If you don’t have a thorough business plan, a solid financial report outlining your current situation, and a detailed financial outlook, you need a trusted CFO or accountant to get those completed before you start your funding rounds.

Take care to ensure you know all about any legal issues regarding secure funding, business licensing, and everything else a potential investor could inquire about. You’ll want to have a solid plan for hiring employees and a plan on how your business will be run.

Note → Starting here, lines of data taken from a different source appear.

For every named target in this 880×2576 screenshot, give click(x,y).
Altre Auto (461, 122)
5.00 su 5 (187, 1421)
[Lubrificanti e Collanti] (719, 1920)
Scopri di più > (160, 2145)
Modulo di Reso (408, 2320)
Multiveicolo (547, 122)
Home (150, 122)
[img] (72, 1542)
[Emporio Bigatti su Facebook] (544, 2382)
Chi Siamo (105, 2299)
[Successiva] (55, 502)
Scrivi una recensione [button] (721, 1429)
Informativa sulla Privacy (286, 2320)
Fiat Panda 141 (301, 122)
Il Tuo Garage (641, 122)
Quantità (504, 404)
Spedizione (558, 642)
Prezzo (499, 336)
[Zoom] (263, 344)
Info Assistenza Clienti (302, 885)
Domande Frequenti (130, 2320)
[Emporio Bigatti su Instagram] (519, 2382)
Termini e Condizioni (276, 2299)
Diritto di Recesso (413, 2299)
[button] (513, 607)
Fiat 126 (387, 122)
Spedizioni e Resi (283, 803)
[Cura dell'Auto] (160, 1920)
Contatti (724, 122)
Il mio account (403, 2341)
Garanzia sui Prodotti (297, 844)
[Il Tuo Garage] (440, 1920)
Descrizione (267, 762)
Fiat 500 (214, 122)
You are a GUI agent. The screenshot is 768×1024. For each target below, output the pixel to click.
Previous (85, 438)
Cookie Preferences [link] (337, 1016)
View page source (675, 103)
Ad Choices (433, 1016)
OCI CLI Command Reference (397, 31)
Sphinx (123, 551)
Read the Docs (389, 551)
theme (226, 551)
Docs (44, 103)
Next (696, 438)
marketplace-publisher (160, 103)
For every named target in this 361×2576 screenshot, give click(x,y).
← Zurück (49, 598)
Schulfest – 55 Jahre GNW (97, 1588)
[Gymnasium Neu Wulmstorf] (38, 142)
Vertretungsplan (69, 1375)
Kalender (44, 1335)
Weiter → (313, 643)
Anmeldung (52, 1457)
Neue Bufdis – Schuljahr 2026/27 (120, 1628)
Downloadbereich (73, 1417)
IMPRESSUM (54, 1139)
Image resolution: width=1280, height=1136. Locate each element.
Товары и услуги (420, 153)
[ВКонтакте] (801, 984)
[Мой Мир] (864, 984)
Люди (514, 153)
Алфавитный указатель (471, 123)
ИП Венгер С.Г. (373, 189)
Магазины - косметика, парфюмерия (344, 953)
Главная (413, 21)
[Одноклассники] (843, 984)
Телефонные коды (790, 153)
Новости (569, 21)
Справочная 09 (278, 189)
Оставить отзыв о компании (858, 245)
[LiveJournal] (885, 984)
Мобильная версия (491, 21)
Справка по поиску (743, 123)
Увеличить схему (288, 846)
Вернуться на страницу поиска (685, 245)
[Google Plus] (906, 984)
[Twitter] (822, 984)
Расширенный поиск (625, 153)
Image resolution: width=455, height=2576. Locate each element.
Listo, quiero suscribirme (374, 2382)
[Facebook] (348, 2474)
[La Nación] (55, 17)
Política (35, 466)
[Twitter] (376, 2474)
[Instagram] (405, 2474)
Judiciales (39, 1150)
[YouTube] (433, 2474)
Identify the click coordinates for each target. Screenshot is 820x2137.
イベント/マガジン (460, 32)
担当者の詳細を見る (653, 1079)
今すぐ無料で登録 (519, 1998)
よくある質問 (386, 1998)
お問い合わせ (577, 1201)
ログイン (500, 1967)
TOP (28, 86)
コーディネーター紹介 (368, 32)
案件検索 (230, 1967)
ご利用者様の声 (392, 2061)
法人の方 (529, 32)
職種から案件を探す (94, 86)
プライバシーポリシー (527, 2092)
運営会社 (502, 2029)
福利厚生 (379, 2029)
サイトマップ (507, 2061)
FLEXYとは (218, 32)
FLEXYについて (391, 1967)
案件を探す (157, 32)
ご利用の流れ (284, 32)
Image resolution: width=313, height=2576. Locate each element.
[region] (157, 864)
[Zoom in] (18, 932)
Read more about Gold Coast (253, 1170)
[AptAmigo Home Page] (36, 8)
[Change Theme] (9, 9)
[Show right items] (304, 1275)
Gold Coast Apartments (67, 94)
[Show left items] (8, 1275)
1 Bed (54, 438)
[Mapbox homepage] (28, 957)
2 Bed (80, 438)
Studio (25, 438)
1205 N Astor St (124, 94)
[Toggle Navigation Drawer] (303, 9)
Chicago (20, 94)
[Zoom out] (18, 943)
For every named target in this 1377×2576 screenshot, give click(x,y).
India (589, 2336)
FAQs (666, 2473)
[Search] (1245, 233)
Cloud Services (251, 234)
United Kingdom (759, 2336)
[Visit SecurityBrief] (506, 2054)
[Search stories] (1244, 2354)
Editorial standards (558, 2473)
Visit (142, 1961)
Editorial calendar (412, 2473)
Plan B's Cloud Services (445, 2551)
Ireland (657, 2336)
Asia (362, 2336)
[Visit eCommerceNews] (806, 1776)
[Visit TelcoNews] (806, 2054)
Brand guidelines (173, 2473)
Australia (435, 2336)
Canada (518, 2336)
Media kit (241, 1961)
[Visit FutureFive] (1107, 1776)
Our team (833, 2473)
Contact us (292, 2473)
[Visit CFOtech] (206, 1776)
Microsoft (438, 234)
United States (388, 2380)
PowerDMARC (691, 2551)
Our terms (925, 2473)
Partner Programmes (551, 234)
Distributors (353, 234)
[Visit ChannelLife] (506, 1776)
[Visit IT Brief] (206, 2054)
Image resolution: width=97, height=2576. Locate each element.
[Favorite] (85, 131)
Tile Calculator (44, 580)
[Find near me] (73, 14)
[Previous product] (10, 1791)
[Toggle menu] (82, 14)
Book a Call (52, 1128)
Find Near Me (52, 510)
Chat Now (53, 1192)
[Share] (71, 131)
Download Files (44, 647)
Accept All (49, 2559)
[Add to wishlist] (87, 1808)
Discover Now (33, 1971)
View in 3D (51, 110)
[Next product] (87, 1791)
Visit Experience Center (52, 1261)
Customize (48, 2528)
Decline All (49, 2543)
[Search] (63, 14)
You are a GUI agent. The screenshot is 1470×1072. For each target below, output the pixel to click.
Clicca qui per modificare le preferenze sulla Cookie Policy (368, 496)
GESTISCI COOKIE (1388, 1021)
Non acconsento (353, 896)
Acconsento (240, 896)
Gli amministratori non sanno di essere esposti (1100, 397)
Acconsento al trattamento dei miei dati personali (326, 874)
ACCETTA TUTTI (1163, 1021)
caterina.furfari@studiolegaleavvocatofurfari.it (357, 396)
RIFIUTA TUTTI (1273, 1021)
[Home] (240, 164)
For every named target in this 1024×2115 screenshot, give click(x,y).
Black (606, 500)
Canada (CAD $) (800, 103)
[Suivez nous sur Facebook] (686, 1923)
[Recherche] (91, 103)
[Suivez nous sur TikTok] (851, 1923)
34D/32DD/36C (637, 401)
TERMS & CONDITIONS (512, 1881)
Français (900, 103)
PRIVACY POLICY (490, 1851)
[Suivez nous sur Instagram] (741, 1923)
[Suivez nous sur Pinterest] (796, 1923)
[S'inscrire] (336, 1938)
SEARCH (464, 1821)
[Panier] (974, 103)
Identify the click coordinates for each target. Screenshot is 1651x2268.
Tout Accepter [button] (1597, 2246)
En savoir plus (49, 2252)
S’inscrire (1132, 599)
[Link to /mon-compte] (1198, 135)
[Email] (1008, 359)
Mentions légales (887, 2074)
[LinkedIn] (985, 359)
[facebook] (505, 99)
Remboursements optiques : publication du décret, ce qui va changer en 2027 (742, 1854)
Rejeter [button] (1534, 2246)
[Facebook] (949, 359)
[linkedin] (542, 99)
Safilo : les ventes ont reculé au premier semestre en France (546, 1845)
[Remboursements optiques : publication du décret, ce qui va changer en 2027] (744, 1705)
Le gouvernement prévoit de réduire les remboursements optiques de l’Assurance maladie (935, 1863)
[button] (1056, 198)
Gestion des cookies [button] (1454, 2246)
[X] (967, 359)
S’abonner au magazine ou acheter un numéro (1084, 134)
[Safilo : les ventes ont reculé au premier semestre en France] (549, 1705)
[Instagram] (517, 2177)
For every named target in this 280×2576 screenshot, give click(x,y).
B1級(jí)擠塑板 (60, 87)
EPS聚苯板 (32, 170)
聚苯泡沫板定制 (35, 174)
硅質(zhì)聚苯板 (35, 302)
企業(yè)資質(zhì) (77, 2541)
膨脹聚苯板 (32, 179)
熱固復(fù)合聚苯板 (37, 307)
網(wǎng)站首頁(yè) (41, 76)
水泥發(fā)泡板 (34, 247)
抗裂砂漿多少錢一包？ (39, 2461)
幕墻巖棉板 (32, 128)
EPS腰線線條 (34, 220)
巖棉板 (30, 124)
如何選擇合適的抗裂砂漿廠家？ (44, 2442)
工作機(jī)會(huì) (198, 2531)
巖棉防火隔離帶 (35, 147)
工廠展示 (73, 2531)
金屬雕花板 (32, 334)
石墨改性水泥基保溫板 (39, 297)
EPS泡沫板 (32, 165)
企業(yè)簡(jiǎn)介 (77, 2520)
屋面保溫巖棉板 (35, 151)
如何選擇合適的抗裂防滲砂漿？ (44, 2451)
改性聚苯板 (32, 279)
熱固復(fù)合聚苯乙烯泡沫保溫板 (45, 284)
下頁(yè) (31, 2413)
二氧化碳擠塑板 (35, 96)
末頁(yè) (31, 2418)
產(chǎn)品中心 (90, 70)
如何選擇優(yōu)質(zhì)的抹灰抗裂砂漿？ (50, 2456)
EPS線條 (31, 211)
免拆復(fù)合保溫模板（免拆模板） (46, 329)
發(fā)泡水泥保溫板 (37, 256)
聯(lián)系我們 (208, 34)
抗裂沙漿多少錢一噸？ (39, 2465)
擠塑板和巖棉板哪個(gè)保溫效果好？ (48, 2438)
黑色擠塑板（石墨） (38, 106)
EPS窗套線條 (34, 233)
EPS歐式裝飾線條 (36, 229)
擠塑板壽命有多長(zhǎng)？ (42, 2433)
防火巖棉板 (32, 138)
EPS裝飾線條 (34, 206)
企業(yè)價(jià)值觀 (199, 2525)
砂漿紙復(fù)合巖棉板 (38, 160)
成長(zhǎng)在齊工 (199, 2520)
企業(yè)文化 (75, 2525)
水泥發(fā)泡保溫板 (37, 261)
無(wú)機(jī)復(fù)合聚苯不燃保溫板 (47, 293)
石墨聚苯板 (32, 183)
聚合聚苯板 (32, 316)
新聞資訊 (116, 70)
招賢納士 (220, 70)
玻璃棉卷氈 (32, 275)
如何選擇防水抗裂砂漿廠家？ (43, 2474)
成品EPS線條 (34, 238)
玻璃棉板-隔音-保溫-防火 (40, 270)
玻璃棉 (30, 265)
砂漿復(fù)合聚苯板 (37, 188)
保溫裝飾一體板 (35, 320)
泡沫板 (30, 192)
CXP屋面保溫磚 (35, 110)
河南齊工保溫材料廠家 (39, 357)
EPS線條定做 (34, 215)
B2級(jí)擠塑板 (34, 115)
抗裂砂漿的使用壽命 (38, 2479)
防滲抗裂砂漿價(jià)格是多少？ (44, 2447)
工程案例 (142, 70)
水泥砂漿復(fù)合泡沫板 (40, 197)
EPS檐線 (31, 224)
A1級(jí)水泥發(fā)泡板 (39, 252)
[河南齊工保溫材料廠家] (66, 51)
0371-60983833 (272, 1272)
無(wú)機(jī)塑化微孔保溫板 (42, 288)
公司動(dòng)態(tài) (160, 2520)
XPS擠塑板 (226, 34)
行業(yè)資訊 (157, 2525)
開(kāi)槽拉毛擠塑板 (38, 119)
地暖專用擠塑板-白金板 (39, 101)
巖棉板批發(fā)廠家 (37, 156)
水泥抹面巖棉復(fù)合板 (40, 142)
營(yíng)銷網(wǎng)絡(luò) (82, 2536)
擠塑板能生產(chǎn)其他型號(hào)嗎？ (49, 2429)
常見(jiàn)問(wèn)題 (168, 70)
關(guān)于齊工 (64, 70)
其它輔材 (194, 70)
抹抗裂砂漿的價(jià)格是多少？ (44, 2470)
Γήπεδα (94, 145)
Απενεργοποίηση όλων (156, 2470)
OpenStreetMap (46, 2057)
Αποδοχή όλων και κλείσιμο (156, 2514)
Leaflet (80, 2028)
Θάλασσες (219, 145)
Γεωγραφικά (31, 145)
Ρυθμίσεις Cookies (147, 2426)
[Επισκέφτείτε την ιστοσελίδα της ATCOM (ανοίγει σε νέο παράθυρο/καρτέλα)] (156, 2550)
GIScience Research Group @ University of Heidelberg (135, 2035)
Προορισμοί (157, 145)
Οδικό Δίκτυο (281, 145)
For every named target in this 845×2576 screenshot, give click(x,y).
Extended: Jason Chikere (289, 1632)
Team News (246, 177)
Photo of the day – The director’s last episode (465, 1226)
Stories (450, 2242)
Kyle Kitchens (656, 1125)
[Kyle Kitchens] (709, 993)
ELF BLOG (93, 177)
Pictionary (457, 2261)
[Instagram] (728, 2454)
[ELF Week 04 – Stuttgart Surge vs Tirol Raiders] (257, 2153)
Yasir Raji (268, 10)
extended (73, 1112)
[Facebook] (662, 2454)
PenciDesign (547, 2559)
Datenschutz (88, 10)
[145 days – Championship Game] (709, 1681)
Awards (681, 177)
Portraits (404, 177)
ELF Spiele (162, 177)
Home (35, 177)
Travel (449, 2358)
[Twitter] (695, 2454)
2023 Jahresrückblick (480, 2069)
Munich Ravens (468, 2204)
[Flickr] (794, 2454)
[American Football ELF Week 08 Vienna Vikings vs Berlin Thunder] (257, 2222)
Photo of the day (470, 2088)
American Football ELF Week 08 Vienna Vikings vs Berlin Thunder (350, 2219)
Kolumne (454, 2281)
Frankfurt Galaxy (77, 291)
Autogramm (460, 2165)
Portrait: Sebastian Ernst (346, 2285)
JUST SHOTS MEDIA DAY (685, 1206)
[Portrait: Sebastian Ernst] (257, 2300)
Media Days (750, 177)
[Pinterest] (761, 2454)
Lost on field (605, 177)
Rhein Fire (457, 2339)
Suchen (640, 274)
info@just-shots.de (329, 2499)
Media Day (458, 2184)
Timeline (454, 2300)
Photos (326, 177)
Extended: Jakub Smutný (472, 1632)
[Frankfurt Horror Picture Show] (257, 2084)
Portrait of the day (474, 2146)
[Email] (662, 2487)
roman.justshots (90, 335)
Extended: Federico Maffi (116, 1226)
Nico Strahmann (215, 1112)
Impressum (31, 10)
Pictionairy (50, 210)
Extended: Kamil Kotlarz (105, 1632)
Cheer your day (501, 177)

Remember, without a track record in place, your investors will be looking at your only projections before they make a decision about investing.

 

Learn how equity is divided

 

When you ask investors to take a chance on your startup, you must be prepared to hand over some equity in return. Have an idea well in advance of what type of ownership you’re willing to give away — and for how much. Remember: you need to keep a minimum of 51% of your business to maintain control. And if you have business partners, you should have the numbers worked out around how much equity you each want to keep and how much you’ll offer to investors.

If you’re a smaller business, you may only be able to get funding from one Angel Investor who’s likely to get a fairly good chunk of equity in your business. This will translate into them getting a significant say in how your business is run.

When you secure a few smaller investors to offer seed funding for your business, equity is then spread out — giving these investors less sway in your business. There are pros and cons to having different kinds of funding, and you need to work closely with your CFO to weigh your options.

 

Network

 

Maybe this isn’t your first startup, or you’ve worked in business for a while, so you may not have to look far to find investors. But if you’re relatively new to all of this, you need to be prepared to network to find other entrepreneurs and investors who will be willing to work with you and help your startup succeed.

 

Utilize your social media

 

You want to get people excited about your business — both potential customers as well as investors. Getting your name out there and networking online is extremely important. Often, even if you meet an investor in person, they’ll likely check to make sure you have a strong social media presence.

 

Have a solid financial expert on your side

 

Hiring a virtual controller from somewhere like Virtual CFO will ensure your startup gets off to the best start possible. We’ll put together your entire financial outlook and help you secure the financing and investors you need during your startup’s funding stages. Contact us today for more information — and ask about our part-time or fractional CFO services.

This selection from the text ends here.